KUNTALA’S
WEBSITE
Kuntala Lahiri-Dutt is one of the leading global experts in critical research on the length and breadth of gender and community livelihoods in two areas of natural resources: water and extractive industries (mining). Her research is informed by feminist scholar-activist research methodologies.
Kuntala Lahiri-Dutt is a Professor in the Resouce, Environment & Development Program, Crawford School of Public Policy, at The Australian University since 2002. Before joining the ANU, she was a Reader and Head of Geography department at The University of Burdwan in West Bengal, India. Kuntala has a wide range of research interests and expertise; her career began with research on urban and social studies, then took a turn from 1992-’93 to gender, environment and resource studies. At the ANU, Kuntala’s research focuses on gender and community issues in mining and water management – both large-scale/formal and small-scale/informal institutions and practices. She has just published from Yale University (with her colleague, Gopa Samanta) “Dancing with the Rivers” a study of people living on the chars or river islands on the Gangetic flood plain; an ephemeral land with little or no legal title. The book was noted by an Australian TV channel – SBS. More detail of her research and current activities at ANU can be found on the ANU link of our home page. Kuntala’s extra-curricular interests include Indian (Bengali) music and painting, and gardening.

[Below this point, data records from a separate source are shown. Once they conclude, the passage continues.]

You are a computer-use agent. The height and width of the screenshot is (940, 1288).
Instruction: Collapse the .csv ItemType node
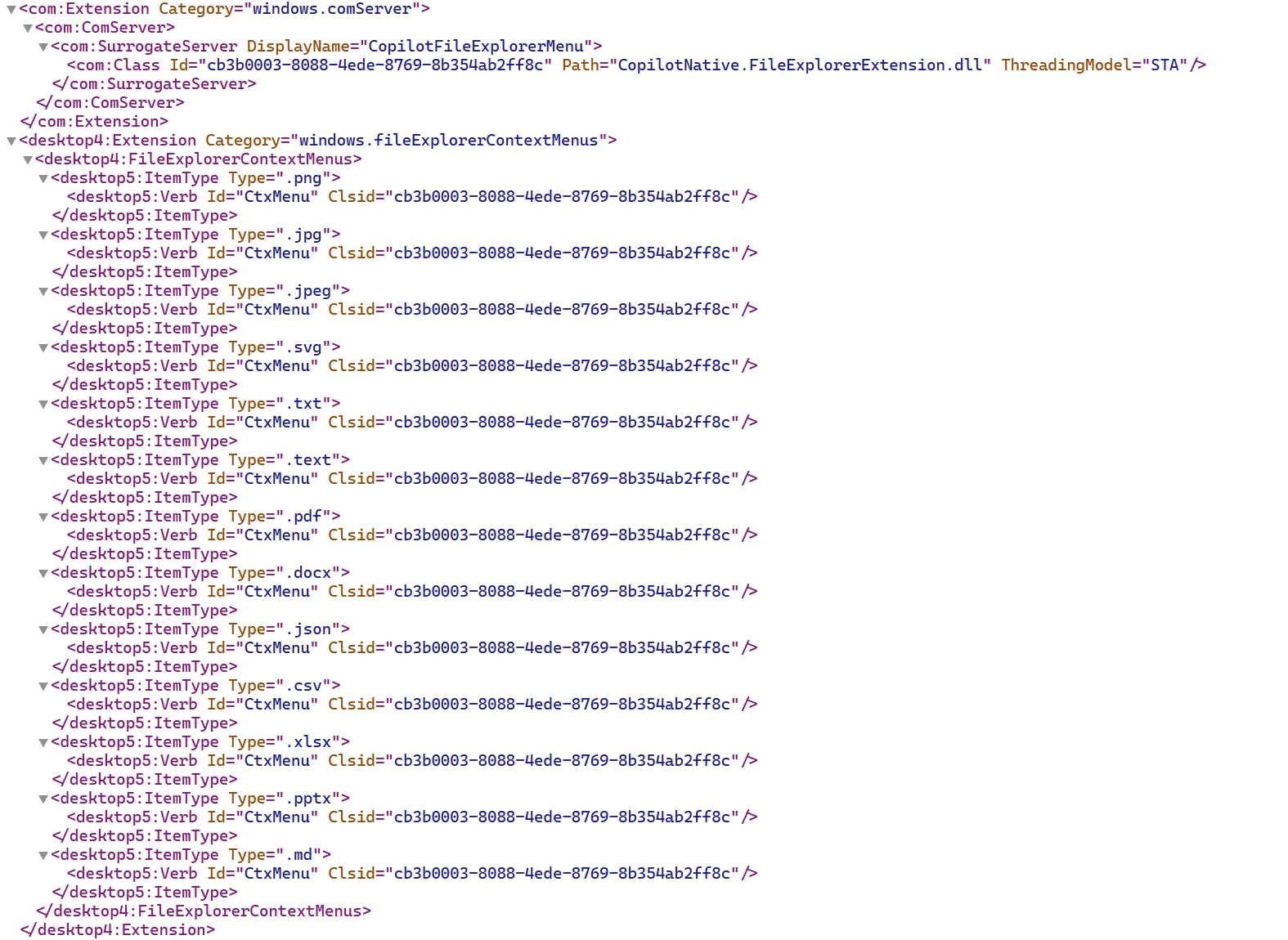click(43, 687)
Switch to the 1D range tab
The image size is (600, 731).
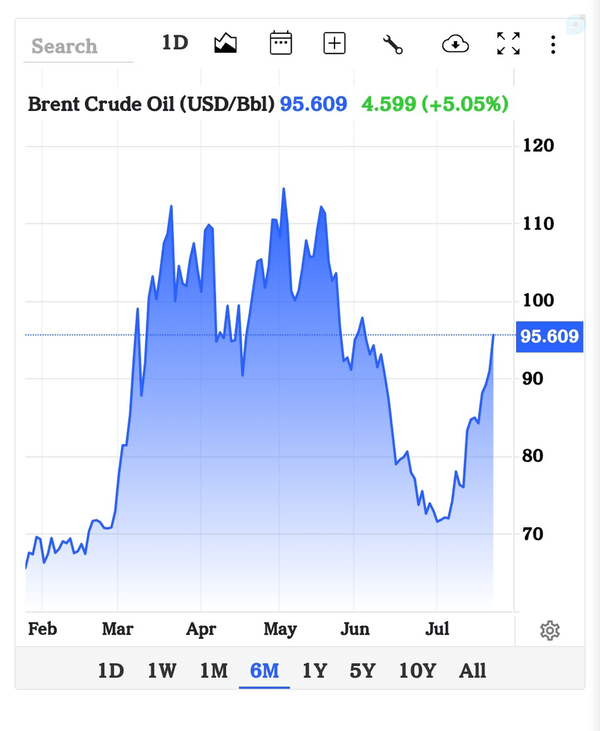111,671
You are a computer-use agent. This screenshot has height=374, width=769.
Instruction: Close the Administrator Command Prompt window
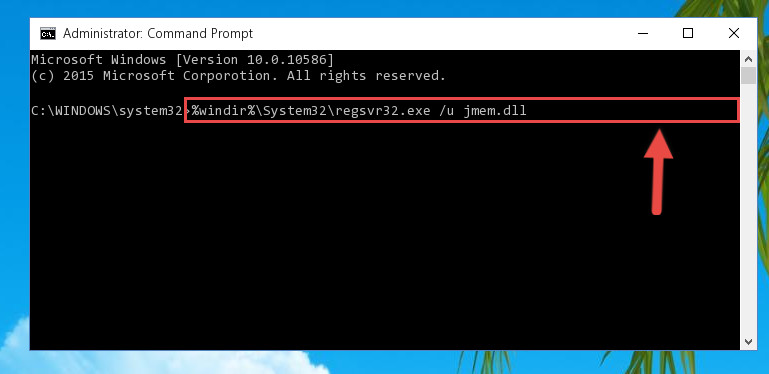click(x=734, y=33)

Kuntala’s contributions to broadening the understanding of the gender and the social impacts of large-scale, capitalised mining industries have led to efforts in engendering community development by the mining industry.

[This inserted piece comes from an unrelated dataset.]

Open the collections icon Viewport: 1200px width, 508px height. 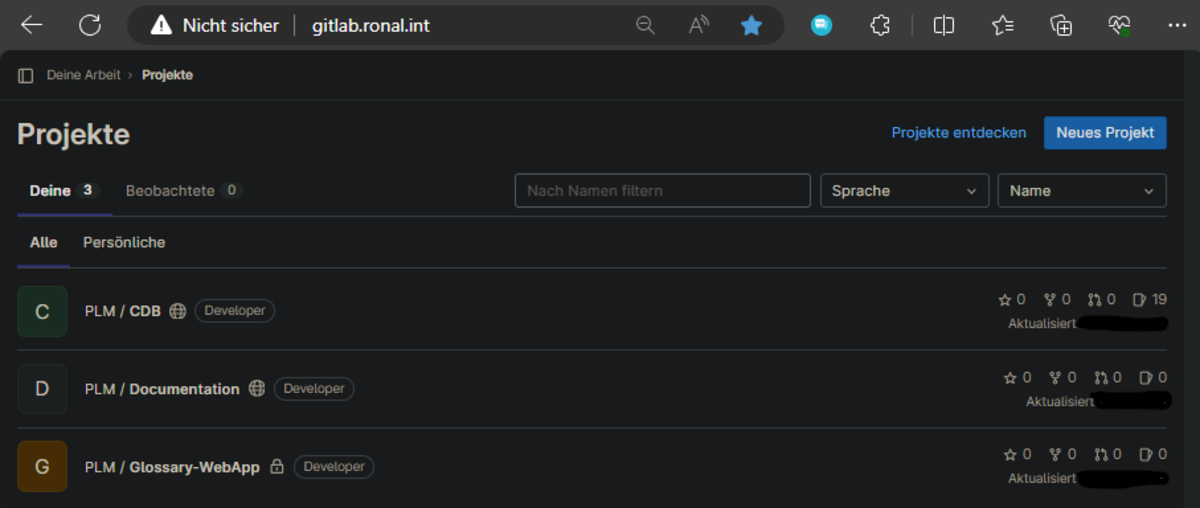pyautogui.click(x=1061, y=26)
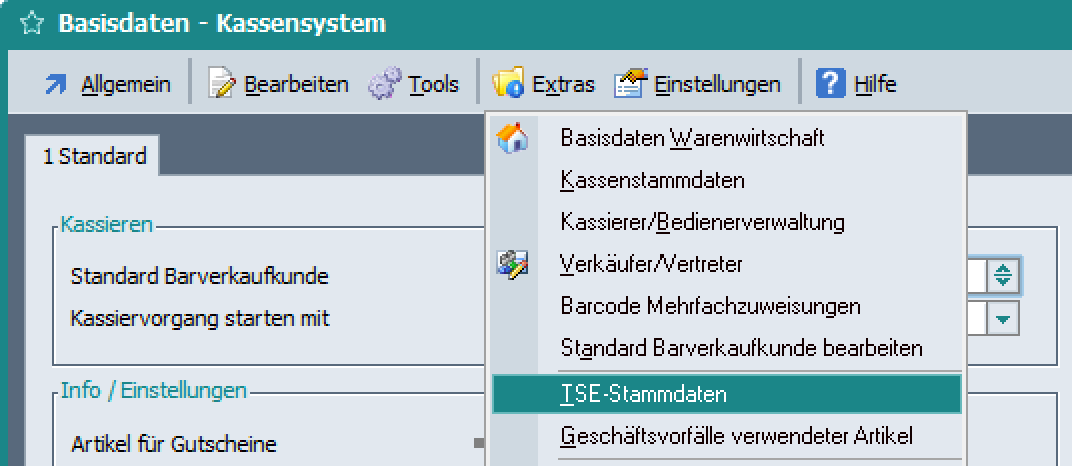Viewport: 1072px width, 466px height.
Task: Expand the Kassiervorgang starten mit dropdown
Action: point(1003,320)
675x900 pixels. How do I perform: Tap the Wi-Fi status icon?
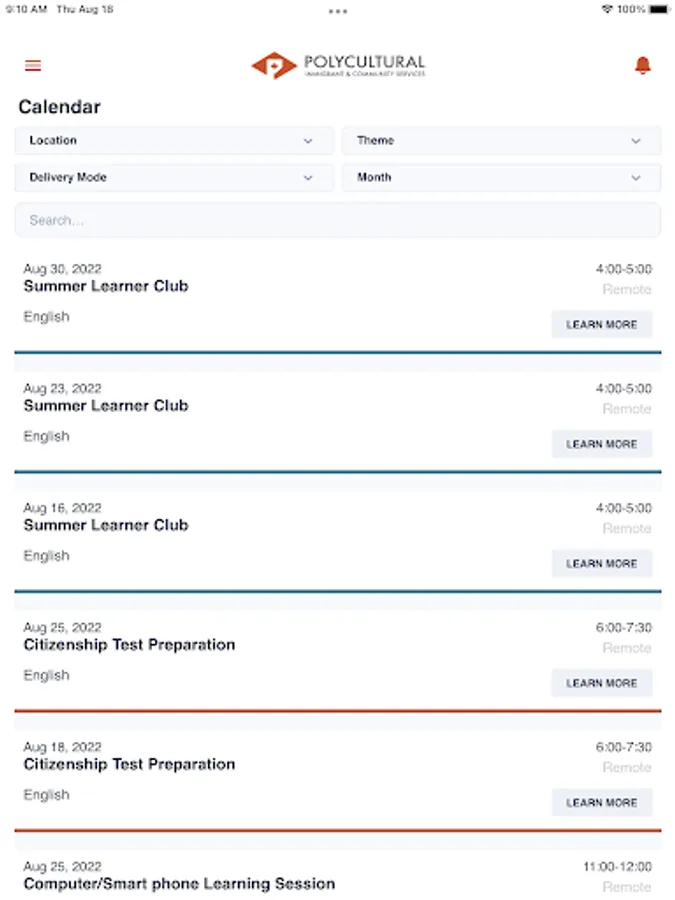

Another aspect of her work has involved reframing the debates around informal, artisanal and small-scale extractive practices of minerals. She has brought the livelihoods of mineral-dependent communities of the Global South to the forefront of global debates on political ecology and political economy of resource extraction.

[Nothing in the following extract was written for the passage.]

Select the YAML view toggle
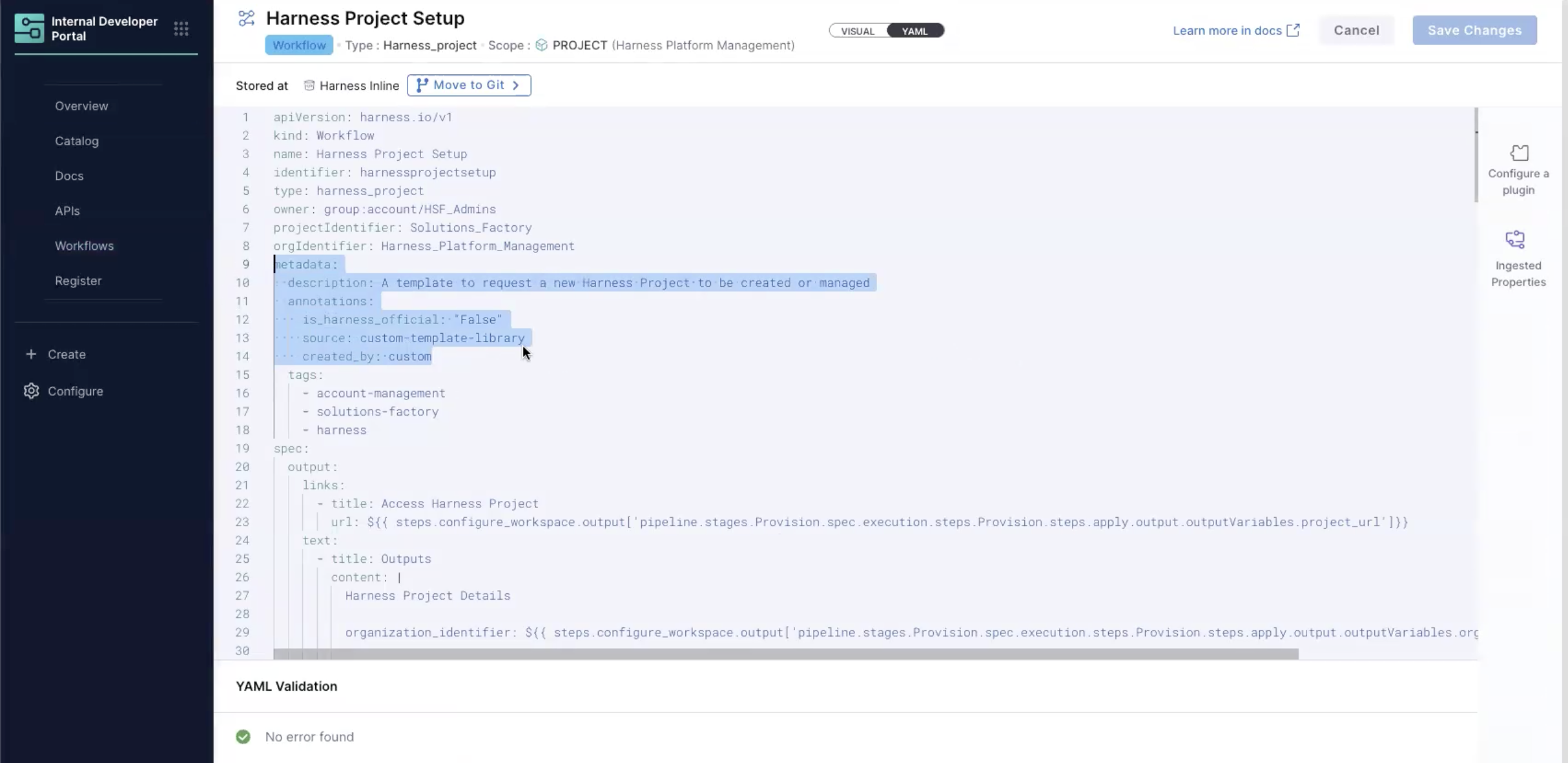The height and width of the screenshot is (763, 1568). (x=914, y=31)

Most of her research was on South Asia, but she has led a number of major research projects in Indonesia, Lao PDR and Mongolia.
Kuntala has published on how rivers are ‘imagined’ and how the ungovernable chars (river islands) blur the boundary between land and water. Her research on changing perceptions and practices of water use by the middle class, urban households, and her reflections on feminist methodologies on researching water and gender have charted new ways of thinking about water resources.
In recent years, Kuntala has explored how the agrarian crisis in South Asia is increasingly ‘feminising’ the rural sector, leading to unforeseen consequences in labour and production relations.